What you should do
The "main (108, 2457)" line through the end of the listing below is what to set down, word for word, and nothing else.

Supplied entries

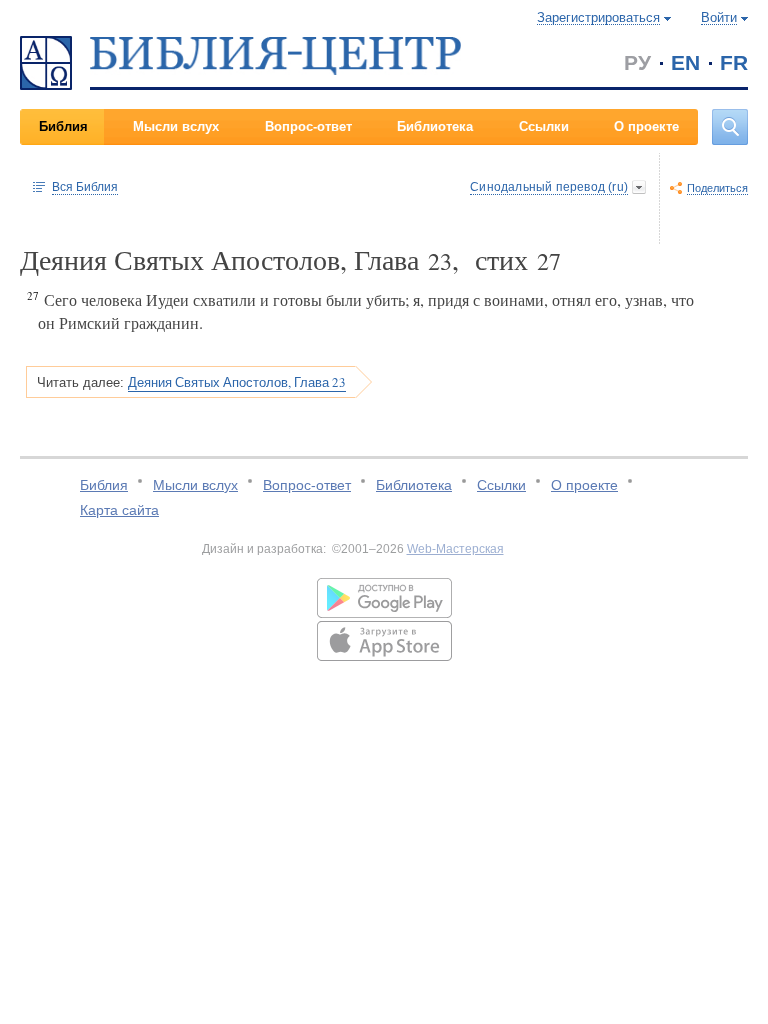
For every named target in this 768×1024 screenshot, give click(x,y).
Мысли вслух (176, 126)
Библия (63, 126)
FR (734, 62)
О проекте (646, 126)
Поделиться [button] (717, 188)
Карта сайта (119, 510)
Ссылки (544, 126)
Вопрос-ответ (308, 126)
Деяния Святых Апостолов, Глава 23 (237, 382)
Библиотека (435, 126)
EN (685, 62)
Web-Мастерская (455, 549)
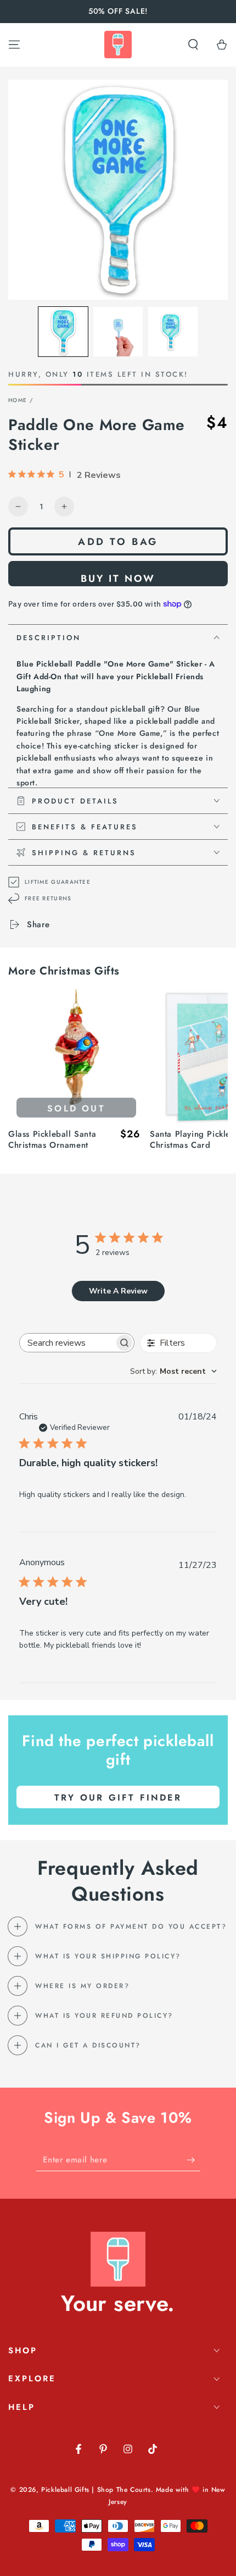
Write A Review (118, 1291)
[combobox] (173, 1371)
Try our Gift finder (118, 1797)
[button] (193, 44)
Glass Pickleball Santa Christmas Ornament (52, 1140)
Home (17, 400)
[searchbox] (67, 1343)
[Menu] (14, 44)
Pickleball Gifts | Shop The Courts (95, 2490)
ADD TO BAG (118, 542)
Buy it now (118, 578)
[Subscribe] (193, 2160)
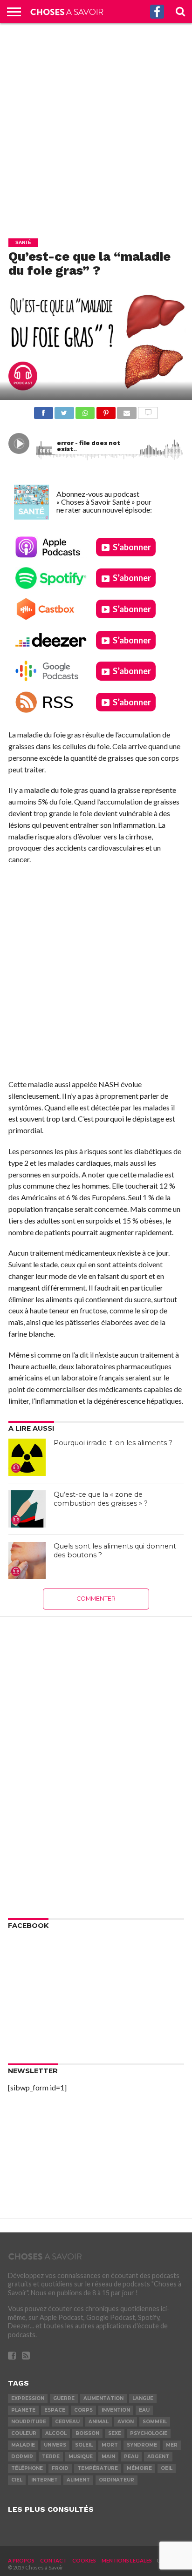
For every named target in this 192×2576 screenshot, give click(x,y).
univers (55, 2445)
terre (51, 2457)
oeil (166, 2468)
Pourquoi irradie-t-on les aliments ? (113, 1443)
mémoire (139, 2468)
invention (116, 2410)
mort (110, 2445)
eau (144, 2410)
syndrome (142, 2445)
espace (54, 2410)
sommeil (155, 2422)
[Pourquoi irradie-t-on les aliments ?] (27, 1457)
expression (27, 2398)
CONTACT (53, 2560)
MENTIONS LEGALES (127, 2560)
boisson (87, 2433)
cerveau (67, 2422)
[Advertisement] (96, 124)
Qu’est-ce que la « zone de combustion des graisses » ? (101, 1499)
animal (99, 2422)
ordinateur (116, 2480)
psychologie (148, 2433)
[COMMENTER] (148, 410)
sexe (114, 2433)
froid (60, 2468)
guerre (64, 2398)
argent (158, 2457)
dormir (22, 2457)
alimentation (103, 2398)
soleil (84, 2445)
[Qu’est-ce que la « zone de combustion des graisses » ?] (27, 1509)
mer (172, 2445)
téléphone (27, 2468)
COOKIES (84, 2560)
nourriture (28, 2422)
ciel (16, 2480)
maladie (23, 2445)
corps (83, 2410)
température (97, 2468)
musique (81, 2457)
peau (131, 2457)
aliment (78, 2480)
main (108, 2457)
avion (125, 2422)
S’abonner (132, 547)
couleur (23, 2433)
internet (44, 2480)
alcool (56, 2433)
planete (23, 2410)
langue (142, 2398)
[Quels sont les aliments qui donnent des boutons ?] (27, 1560)
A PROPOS (21, 2560)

Your response
main (108, 2457)
avion (125, 2422)
S’abonner (132, 547)
couleur (23, 2433)
internet (44, 2480)
alcool (56, 2433)
planete (23, 2410)
langue (142, 2398)
[Quels sont les aliments qui donnent des boutons ?] (27, 1560)
A PROPOS (21, 2560)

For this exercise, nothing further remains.